See the dog at the table.

See the dog run around the table.

See the dog on the table. (Bad dog!)

See the dog under the table eating the crumbs.

 

Prepositions.

Where is the dog in relation to the table?

A primer in grammar and a primer in faith.

 

Being called a dog has always been an insult, all over the world, for different reasons it is meant at best to shock or at worst to insult.

Even dog lovers consider it an insult for a human person to be called a dog, though they consider it an insult to the dignity and honor of their four footed friends.

 

The people of Israel just didn’t have much use for dogs. They weren’t allowed in their homes. The dog had a place in the world, it just wasn’t around here, it was part of how God intended the proper ordering of the Universe.

The word “dog” for a first century Jew, was a term used for those without any sense or dignity or respect for how God created and ordered the world, disrespectful, irreverent and foolish. As proverb 26:11 states, “Like a dog that returns to its vomit is a fool who reverts to folly.”

It was a term reserved largely to the vile and the ignorant and especially for Gentiles.

Gentiles are that large segment of humanity who are not Jewish, who are not chosen by God as an instrument of revelation to the world, who are not aware of God’s words, God’s commandments, God’s worship, God’s place in this good creation.

A gentile dog is something to pity and scorn for their ignorance and foolish waste of the holiness of being God’s creation.

Dog is a big word, especially when used by a Jew to refer to a Gentile.

It is a four letter word, with a deep and ancient theology leashed around its neck.

 

What is at stake in this one word is the whole calling to be God’s people, to be set apart, to be holy, to be in the world but not like the rest of the world.

What does it mean to belong to God? To serve God? To love and worship the Holy One? We have been the recipient and witness to miracles, wonders and blessings beyond measure. How can we not live a life that is defined by the gratitude of belonging to such an Almighty God.

If we don’t then we have no more sense than a dog.

 

But how do we do that?

Scripture is full of the struggle to answer that question.

 

Whether it is Jonah saying God cannot forgive the Ninevites, a Gentile nation, and God saying, “Oh yes I can.”

On the other hand we have Zephaniah which is very clear on the limits of God’s mercy and the call of Israel to be set apart from other nations and how they do things.

The Old Testament is full of commandments to be hospitable to strangers and visitors from other nations while at the time having commandments prohibiting their presence and practices.

There is the rub.

How do we be generous and hospitable, as gracious as God who has been and continues to be gracious?

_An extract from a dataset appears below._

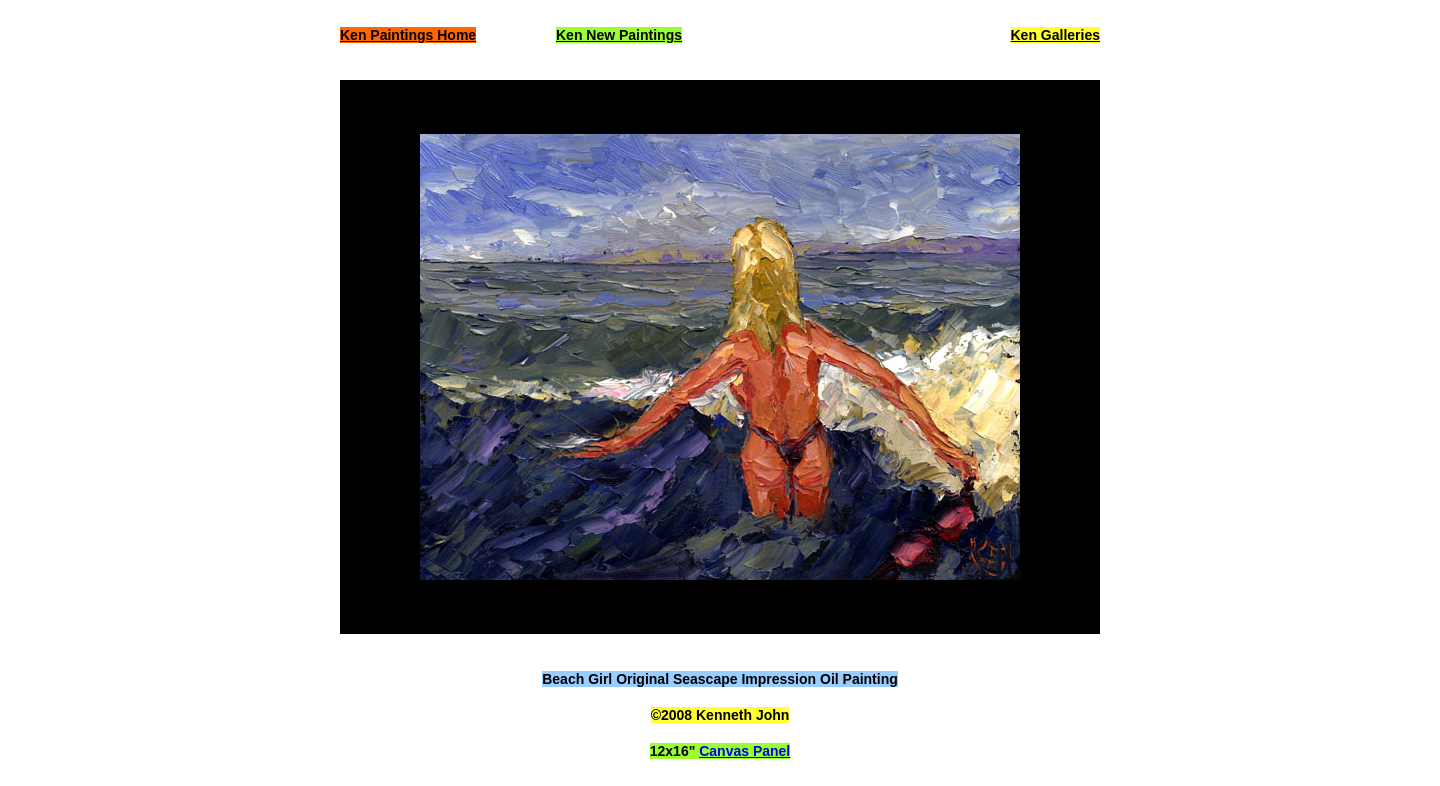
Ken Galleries (1056, 35)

How do we reach out and welcome the world in God’s name, while at the same time not becoming like so much of the world which lives without any sense of God’s holiness or gratuitous graciousness? Worldliness is contagious, it rubs off.

 

And that debate within Israel continues down to this story about a Gentile woman, a Canaanite, begging Jesus to save her child from demon possession.

And Jesus says, “No”, he is here for Israel.

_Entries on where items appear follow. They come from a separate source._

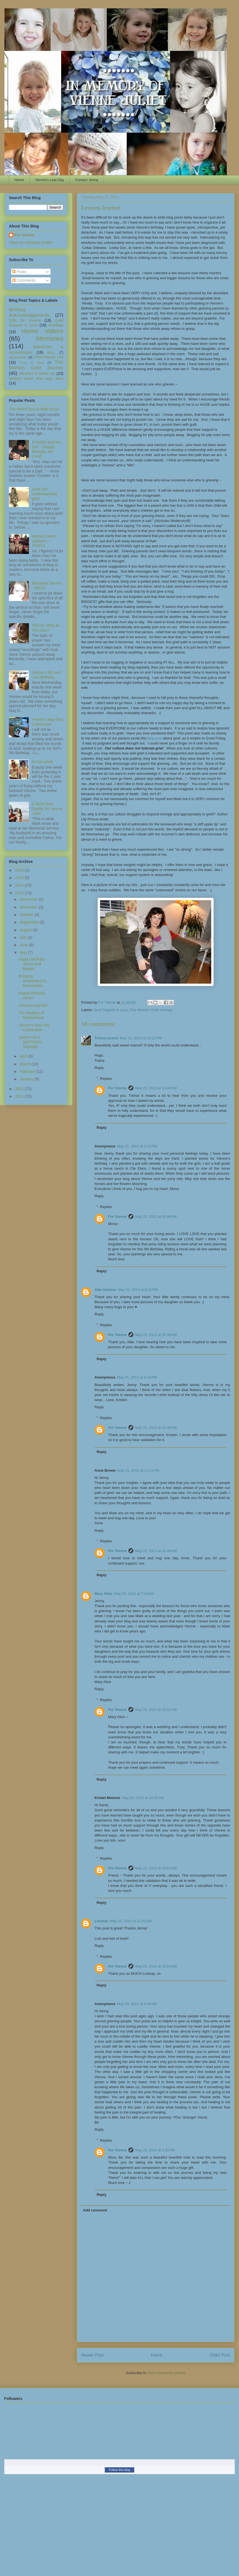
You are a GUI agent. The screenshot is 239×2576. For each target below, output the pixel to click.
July (23, 937)
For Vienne (117, 1088)
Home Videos (42, 331)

Yet she persists, she argues with God like Abraham, she strives with God like Jacob, refusing to let go.

Jesus says it would not be fair to take food from desperate and lost children to feed dogs.

And she answers, “Yes, Lord, yet even dogs eat the crumbs that fall from the master’s table.”

Jesus says she has great faith and her child is healed instantly.

A thousand years of prophesy and arguments play out in a few short brutal sentences. There is nothing polite about what Jesus says. It is as abrupt and biting as it sounds. Yet the woman’s piercing answer and her persistent stubborn faith cross over the ancient divide.

 

It doesn’t really answer the age old debate of how to be in the world without being of the world, except perhaps to err on the side of generosity rather than on the side of stinginess, which says plenty.

It says faith looks a lot like arguing, going to bat for someone else.

But, what it really says is that God’s graciousness can handle the hard questions that we can’t see past.

It says that even a dog can have faith.

Yes, a dog can go to heaven.

 

The prepositions of faith are not so much about where we are in relation to the table as it is that the table is there over every one, and for everyone. There is more than enough.

And all God’s dogs said, “bark!” and woke up the whole neighborhood.